Many women continue to highlight the government’s prioritization of non-essential businesses over schools. Parents have also been pushing for access to rapid testing: something that, again, the government has continually extended to businesses rather than to schools.

On the other hand, we’ve seen this activation applied in the other direction. Some women are vocal proponents of removing COVID protections. Notably, key figures are also white supremacists with financial support looking to benefit on an individual level. Structural sexism and white supremacy are systems of power, and those who are genuinely concerned with equality need to bring the focus back to this.

What needs to change for women to have a more just democratic future?

As women, men and non-binary people, seek equality we need to focus on the deeper structural and systemic problems. As part of this, we need a meaningful re-examination of what’s really happening when we use the label “feminist.” Instead of equating it with successful women —celebrating their wealth and political success — we need to focus on structural oppression.

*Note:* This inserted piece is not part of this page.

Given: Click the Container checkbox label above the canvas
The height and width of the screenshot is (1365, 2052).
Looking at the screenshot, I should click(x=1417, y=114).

The data we have tell us these successes are exceptions to deeper entrenched gendered and racist patterns. For example, poverty and incarceration rates disproportionately impact Black and Indigenous women, and we lack meaningful system-wide responses from what underpins this, which is the entrenched racism and colonialism.

Women’s participation in anti-mask and anti-vax misinformation and protest does not diminish the extent to which these views and actions disproportionately harm women, particularly racialized women. We need to demand change from institutions that maintain and advance sexist and racist policies, including Ontario’s refusal to sign on to the $10 per day childcare agreement, and to hold each other accountable when so-called “feminists” engage in racist, homophobic, transphobic, and ableist behaviour. We need to be aware of our privilege: to amplify marginalized voices and work towards dismantling structural injustice.

What can we do to ensure their demands are met?

We need to recognize that women will not have equality until we prioritize equality for all. Many of the injustices we see are compounded for women who are not cishet, white, and in positions of economic stability. We see this in the disproportionate harms resulting from our responses to COVID-19. Racialized communities have experienced disproportionate infection rates and are underserved in vaccine rollouts, while wealthy countries have failed to prioritize global vaccination efforts.

These responses are interconnected. The massive failures in mitigating the spread of COVID underscore how harmful individual-focussed responses are: they amplify the power of those with undeserved privilege and let us ignore our collective responsibilities to each other. Similarly, global responses to the invasion of Ukraine highlight the uneven ways we respond to challenges to democracy.

There is rightly global support for people in Ukraine. Yet, there is also a great deal of racism, with Black and Brown refugees denied entry and news commentators elevating Ukraine from other attacks because the people affected “look like us” and come from countries “like ours.” Gendered and racist injustice is the product of systems of power. The only way demands for justice will be met is if we recognize the depth of the problem and work to dismantle racist and sexist structures.